4 · Direct logit attribution
Which components actually push the action logit up? Our model has no LayerNorm and no unembed bias, so the final residual stream is a clean linear sum of component writes:
logit[a] = Σ_component ( write_component · W_U[:, a] )
That makes the decomposition exact — the bars below literally add up to the true logit.
Start with the predicted action and the default Relative to: <runner-up> view.
Loading attribution…
The story has two tiers. Flip Relative to → raw logit: the MLP dwarfs everything, contributing ~+146 to NORTH while the four attention heads add only ~+2 each. But the MLP is not deciding which direction — it hands a similarly huge score to every movement direction (SOUTH, EAST, WEST all ~+80 to +140) and strongly suppresses the object-actions (PICKUP ≈ −241, DROP ≈ −56). The MLP's job is the coarse cut: “this is a movement command, not pick/drop.”

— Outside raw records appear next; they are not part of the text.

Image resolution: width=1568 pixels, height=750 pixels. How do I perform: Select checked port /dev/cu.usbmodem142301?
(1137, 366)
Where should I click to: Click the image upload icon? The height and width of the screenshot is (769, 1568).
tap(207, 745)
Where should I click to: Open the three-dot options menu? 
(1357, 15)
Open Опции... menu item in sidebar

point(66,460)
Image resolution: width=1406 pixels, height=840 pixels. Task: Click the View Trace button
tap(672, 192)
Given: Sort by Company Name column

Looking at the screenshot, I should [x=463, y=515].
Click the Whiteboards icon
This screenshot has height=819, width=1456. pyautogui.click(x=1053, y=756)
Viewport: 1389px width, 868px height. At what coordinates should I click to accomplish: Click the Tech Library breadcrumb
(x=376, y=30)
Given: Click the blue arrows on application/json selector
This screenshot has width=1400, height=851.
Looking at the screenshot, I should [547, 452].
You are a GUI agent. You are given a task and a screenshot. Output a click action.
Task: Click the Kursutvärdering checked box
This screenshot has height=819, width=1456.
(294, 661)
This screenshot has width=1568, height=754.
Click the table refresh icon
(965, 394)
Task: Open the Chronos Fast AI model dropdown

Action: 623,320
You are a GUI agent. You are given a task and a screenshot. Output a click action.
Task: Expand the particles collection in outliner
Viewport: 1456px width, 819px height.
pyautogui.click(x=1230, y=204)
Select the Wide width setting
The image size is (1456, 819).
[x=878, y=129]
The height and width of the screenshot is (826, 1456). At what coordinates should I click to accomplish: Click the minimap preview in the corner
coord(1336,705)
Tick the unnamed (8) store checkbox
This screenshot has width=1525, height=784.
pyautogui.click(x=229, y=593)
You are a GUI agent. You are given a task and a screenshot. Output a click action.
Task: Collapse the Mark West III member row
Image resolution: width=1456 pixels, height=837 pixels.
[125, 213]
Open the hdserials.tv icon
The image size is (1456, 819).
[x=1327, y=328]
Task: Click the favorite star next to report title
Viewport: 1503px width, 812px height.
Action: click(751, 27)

Now switch Relative to → WEST (the runner-up). The MLP's giant common-mode term cancels, and the picture inverts: the small attention-head contributions are now clearly carrying the fine “which direction” decision — the heads supply roughly a third of NORTH's margin over WEST, the MLP the rest. This is the general lesson of DLA: a component's contribution to a raw logit can be dominated by a large term shared across many tokens; to see what drives a decision you attribute the logit difference.